_Work to complete_. Everything from the line that contains "Click the Opta" to the end of the records below, both lines included, should be transcribed exactly and returned alone.

========

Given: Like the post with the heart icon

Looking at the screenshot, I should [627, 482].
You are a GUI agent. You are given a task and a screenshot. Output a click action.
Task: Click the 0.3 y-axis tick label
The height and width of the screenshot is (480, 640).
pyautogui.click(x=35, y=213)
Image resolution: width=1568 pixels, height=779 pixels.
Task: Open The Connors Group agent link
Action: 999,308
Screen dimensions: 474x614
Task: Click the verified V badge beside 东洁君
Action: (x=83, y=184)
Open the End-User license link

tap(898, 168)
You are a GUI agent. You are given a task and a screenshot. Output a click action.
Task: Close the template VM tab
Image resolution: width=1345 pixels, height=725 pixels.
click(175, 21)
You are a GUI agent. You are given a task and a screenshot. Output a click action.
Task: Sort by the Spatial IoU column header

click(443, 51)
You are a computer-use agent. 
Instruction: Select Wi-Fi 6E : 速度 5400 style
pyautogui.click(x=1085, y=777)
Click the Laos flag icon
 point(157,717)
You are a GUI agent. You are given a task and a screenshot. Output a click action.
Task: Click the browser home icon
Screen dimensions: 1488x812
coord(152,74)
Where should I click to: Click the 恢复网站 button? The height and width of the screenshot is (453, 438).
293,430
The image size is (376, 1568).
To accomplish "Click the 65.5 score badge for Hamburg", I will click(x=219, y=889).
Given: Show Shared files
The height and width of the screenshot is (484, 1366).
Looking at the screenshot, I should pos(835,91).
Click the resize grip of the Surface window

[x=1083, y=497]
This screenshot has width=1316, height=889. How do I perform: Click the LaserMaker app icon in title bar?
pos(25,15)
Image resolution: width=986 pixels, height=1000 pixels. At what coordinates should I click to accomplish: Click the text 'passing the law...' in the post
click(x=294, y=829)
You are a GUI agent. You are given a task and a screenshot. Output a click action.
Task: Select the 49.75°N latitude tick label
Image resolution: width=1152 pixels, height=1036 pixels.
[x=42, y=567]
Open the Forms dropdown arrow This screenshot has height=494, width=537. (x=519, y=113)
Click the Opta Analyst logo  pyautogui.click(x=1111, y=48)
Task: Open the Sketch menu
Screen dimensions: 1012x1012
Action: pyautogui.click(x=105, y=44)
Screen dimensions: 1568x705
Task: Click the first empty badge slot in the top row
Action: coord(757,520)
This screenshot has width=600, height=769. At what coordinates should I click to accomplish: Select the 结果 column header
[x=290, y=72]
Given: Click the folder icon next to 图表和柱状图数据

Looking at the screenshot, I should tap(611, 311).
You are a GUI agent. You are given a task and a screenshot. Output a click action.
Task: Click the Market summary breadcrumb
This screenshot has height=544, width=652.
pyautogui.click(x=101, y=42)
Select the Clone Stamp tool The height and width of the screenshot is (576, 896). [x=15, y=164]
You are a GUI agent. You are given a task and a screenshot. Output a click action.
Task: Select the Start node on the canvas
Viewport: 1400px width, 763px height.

========

_Exercise answer_.
Click the Opta Analyst logo  pyautogui.click(x=1111, y=48)
Task: Open the Sketch menu
Screen dimensions: 1012x1012
Action: pyautogui.click(x=105, y=44)
Screen dimensions: 1568x705
Task: Click the first empty badge slot in the top row
Action: coord(757,520)
This screenshot has width=600, height=769. At what coordinates should I click to accomplish: Select the 结果 column header
[x=290, y=72]
Given: Click the folder icon next to 图表和柱状图数据

Looking at the screenshot, I should tap(611, 311).
You are a GUI agent. You are given a task and a screenshot. Output a click action.
Task: Click the Market summary breadcrumb
This screenshot has height=544, width=652.
pyautogui.click(x=101, y=42)
Select the Clone Stamp tool The height and width of the screenshot is (576, 896). [x=15, y=164]
You are a GUI agent. You are given a task and a screenshot. Output a click action.
Task: Select the Start node on the canvas
Viewport: 1400px width, 763px height.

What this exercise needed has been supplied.